Over the past two years, the U.S. government has identified and developed initial strategies around what it has determined to be the technologies that are most important to national security, particularly relating to U.S.-China competition. Last year, the Under Secretary of Defense for Research and Engineering (USD(R&E)) published its technology vision and fourteen critical technology areas, and the White House’s National Science and Technology Council released [PDF] a list of nineteen “critical and emerging technologies.”
Most of the areas mentioned in official critical technology lists reflect well-publicized topics, such as supply chain challenges for semiconductors, the development of new biotechnologies (including vaccines), and the risks and opportunities presented by breakthroughs in artificial intelligence. However, some [PDF] of these technologies are not as well-known outside of the scientific community, such as “advanced manufacturing,” “advanced gas turbine engine technologies,” and “human-machine interfaces.”
Identifying the most important technologies for national security and U.S.-China competition, especially those that don’t make headlines, currently requires an enormous amount of manual, time-consuming work, such as collecting, reading, and categorizing academic publications. This process tends to be top-down, with senior decisionmakers assigning topics for investigation to their staff. It can also be reactive, with certain technologies only being prioritized after high-profile issues emerge, such as a global pandemic, and introduce human bias. Moreover, once experts identify critical technologies, determining the entities involved and the United States’ relative standing in these fields, also known as net assessment, requires even more effort and can take months to years.
The U.S. government has a history of studying technology emergences and funding net assessments to find the next major technologies and understand how the United States compares to its adversaries in technological readiness. The Office of the Director of National Intelligence’s National Intelligence Council releases its “Global Trends report” every four years, which forecasts future technology trends, and the Department of Defense has a dedicated Office of Net Assessment. Federally funded research and development centers (FFRDCs) and non-profits also support both activities, and quantitative investment firms in the private sector similarly seek to identify emerging technologies and the entities commercializing them.

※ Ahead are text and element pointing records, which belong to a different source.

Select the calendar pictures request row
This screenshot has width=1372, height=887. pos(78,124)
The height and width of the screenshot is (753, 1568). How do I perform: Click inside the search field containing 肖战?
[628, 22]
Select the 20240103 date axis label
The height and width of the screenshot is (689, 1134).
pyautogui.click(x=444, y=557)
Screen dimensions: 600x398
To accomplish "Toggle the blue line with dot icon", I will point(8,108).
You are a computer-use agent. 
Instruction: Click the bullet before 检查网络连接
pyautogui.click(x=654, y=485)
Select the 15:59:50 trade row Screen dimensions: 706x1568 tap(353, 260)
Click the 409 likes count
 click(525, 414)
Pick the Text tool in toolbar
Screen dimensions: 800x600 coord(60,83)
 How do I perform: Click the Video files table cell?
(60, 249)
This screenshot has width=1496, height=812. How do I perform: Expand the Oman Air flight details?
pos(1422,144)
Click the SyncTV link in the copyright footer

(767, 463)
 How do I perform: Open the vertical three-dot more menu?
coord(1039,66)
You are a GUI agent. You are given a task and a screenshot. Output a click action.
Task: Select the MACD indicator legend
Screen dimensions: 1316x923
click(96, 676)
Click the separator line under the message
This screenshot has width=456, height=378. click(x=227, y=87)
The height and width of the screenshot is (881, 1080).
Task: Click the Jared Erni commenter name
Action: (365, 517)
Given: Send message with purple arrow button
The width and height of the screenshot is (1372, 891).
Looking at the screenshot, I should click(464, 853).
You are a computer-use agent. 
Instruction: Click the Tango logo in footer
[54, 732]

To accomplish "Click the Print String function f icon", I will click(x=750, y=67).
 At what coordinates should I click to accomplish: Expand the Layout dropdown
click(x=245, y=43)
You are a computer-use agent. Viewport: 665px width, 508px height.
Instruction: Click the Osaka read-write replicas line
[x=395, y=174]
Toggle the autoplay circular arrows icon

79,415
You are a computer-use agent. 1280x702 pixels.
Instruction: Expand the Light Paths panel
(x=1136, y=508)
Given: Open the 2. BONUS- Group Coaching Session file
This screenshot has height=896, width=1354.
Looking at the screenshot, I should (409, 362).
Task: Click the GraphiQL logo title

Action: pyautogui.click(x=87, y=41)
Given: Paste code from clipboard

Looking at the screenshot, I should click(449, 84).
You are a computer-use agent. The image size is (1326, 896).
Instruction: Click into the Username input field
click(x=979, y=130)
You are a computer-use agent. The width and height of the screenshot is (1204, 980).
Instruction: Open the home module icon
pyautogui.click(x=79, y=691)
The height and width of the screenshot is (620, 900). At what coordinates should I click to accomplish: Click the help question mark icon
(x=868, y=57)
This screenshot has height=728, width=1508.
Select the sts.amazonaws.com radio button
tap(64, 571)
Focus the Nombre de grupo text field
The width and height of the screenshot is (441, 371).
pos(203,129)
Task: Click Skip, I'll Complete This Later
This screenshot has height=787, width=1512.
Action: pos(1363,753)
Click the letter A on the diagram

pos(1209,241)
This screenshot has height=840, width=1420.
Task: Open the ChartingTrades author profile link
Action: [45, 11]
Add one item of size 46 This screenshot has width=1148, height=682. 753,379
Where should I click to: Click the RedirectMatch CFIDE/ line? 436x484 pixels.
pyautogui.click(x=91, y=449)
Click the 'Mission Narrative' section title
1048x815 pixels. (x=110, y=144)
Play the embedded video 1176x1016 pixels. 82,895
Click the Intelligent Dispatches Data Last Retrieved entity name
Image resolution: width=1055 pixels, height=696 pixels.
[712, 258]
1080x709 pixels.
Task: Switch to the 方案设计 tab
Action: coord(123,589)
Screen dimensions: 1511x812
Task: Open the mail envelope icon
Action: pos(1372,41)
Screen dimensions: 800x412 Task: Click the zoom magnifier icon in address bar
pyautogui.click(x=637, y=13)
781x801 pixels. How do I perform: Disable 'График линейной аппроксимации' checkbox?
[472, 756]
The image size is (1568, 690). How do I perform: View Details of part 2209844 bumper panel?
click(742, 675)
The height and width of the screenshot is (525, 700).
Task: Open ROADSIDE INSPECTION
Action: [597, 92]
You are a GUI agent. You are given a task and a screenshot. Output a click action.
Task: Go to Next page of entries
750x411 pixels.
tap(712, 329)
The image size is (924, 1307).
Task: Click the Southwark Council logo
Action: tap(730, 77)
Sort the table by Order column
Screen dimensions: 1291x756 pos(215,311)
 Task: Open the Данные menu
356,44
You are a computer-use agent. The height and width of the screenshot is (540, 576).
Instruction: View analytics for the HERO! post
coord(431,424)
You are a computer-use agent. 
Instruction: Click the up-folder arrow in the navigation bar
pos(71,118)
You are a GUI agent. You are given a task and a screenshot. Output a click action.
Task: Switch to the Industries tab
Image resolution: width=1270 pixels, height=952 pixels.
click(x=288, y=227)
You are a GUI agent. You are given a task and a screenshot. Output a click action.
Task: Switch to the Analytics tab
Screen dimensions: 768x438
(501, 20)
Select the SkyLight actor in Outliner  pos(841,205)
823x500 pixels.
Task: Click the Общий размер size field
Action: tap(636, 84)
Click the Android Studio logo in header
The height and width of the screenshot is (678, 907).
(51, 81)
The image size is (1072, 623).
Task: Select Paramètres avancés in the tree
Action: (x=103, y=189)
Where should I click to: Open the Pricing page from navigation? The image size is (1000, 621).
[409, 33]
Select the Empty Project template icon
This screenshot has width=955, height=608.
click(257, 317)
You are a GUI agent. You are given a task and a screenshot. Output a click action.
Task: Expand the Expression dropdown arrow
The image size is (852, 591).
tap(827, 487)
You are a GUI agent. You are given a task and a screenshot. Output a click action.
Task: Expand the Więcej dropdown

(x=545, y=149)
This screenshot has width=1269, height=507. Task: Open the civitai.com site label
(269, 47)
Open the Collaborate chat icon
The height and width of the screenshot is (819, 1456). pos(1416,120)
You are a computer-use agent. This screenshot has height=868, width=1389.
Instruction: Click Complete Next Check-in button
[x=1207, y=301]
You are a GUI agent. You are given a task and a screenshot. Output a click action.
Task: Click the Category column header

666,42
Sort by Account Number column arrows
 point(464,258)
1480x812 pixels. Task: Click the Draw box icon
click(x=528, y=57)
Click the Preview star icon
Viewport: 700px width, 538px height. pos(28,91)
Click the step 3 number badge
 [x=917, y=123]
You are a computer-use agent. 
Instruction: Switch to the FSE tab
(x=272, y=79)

The U.S. government should align resources across the public, non-profit, and for-profit sectors by investing in the development of automated capabilities that leverage publicly available data for emerging technology detection and net assessment. Publicly available data is data that can be obtained by anyone, whether freely online, or from data vendors [PDF] for a fee. This can include patent, business intelligence, supply chain, and other types of data. Leveraging publicly available data in sophisticated analytic methodologies would enable the U.S. government to more pre-emptively and organically prioritize the next generation of critical technologies and evaluate how the United States compares to China in these areas.
It would also enable policymakers, strategists, and funding agencies to identify American and allied innovators in emergent critical technology areas faster and earlier. Instead of senior leaders tasking their staff to investigate specific technologies in the classic, top-down approach, insights on emerging technologies in U.S.-China competition would be delivered to agencies as leads generated algorithmically. Such capabilities would also enable the U.S. government to identify gaps where China is leading or lagging in discovered critical technology areas, and fields where innovation and technological maturity are comparable.
A bottom-up approach leveraging publicly available data and automation would be immune to hype and human bias toward technologies that become popularized in the media. Instead, it would enable the discovery of advances in technologies that could go unnoticed by the broader defense community, such as breakthroughs in alternative protein development, which would be essential in a foreseeable future where global fisheries are depleted.
Results from these automated processes will also be delivered faster, empowering government analysts and subject matter experts to spend more time reviewing and analyzing potential findings. This is preferable to current net assessment and emerging technology detection processes, which involve spending countless hours manually reviewing technical data from different sources.
The U.S. government should fund and oversee the development of data-driven, automated capabilities for net assessment and emerging technology detection. Because different agencies will benefit from this capability, a funding model incorporating all government stakeholders should be developed so that costs are shared fairly. Data vendors, quantitative investment firms, and other private sector partners would supply data and influence technical approaches adopted to build the product.
A capability for data-driven, automated emerging technology detection and net assessment will empower policymakers, funding agencies, and other decisionmakers to prioritize cultivating and protecting emergent, critical technologies and the innovators behind them earlier and faster than currently possible. This will enable decisionmakers to be less reactive in U.S.-China technology competition and avoid overlooking less-publicly known technologies that quietly become crucial to national security.
Connor Fairman is a systems engineer at the MITRE Corporation. The author’s affiliation with The MITRE Corporation is provided for identification purposes only and is not intended to convey or imply MITRE’s concurrence with, or support for, the positions, opinions, or viewpoints expressed by the author.